Permits, pipeline and construction
The flow of permits remains high but below recent peaks: 25 GW approved in H1 2025, after 2022-2023 years that exceeded 100 GW annually. Indicating a strong pipeline, “new and revived” projects totaled 75 GW during the period, the highest half-year level in a decade. These additions respond to a logic of securing the power system and anticipating the 2030 “carbon peak” deadline.
Construction starts and restarts reached 46 GW in the first half of 2025, equivalent to South Korea’s entire coal capacity. In parallel, retirements remain modest: 1 GW closed in H1 and 16 GW since 2021, while 13 GW more would need to be retired by the end of 2025 to meet the 14th Five-Year Plan target of 30 GW.
Power mix, demand and emissions
The drop to 51% of coal’s share in June occurred as renewables expanded. Combined wind and solar additions are expected to exceed 500 GW in 2025, largely covering electricity demand growth. Solar generation rose 20% year on year and wind by 10.6%, while coal-fired output declined by 2.9%. Several analyses estimate that CO₂ emissions from the power sector decreased in the first half of 2025.
Domestic production and import arbitrage
On the mining side, domestic coal production reached 2.40 billion tons between January and June 2025, then 2.78 billion tons over January-July. July output was 380.99 million tons, down from the previous year. These high volumes reduced reliance on imported cargoes in the first half.

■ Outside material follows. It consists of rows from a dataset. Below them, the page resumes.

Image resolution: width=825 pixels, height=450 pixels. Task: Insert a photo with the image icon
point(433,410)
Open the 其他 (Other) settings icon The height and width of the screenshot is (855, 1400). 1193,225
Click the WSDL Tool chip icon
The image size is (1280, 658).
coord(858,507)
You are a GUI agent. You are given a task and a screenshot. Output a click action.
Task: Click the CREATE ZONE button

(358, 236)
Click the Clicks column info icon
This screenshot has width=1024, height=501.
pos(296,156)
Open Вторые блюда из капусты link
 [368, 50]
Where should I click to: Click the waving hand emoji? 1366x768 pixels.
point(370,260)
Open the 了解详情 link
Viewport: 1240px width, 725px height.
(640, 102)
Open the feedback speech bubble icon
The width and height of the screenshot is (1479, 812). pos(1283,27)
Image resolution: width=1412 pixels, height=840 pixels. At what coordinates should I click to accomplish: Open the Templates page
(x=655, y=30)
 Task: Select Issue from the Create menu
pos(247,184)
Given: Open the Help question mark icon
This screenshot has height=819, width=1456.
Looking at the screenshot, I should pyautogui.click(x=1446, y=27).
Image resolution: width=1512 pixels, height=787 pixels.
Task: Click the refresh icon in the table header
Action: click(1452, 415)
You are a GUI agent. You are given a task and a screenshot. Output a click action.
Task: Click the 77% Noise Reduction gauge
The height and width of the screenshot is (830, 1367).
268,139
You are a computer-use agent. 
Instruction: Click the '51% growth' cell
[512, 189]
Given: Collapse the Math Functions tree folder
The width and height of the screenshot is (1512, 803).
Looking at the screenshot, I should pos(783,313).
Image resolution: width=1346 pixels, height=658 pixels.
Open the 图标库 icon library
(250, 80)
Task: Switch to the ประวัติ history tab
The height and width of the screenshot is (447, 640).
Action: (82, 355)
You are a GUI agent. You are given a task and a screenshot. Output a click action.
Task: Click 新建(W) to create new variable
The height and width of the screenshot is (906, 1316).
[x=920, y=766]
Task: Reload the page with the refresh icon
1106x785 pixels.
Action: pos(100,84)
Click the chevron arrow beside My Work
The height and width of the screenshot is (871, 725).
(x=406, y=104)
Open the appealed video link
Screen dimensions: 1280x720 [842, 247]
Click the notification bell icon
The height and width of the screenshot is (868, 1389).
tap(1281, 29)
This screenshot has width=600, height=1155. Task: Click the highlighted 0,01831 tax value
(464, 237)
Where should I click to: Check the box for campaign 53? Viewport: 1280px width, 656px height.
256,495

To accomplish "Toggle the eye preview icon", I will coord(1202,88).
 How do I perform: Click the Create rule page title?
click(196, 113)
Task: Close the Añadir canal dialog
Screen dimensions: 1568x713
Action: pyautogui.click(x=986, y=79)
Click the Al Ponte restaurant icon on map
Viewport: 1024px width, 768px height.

Total coal imports fell by 11.1% in H1 2025 to 221.7 million tons, with a low of 33.04 million tons in June. At the same time, demand shifted toward higher calorific value coal, reducing the share of Indonesian purchases, against a backdrop of weak regional prices.
Industrial outlook and timeline
The year 2025 combines a decline in coal’s share of the mix with a peak of commissioning linked to earlier approval cycles. The 46 GW of projects started or restarted in H1 suggest a continued flow of completions through 2026-2027. The constraint remains on retirements, still insufficient compared with the targets set for end-2025. In this context, the trajectory of demand, the use of dispatchable capacity, and the contractual structure of electricity purchases will weigh on the balance of the fleet.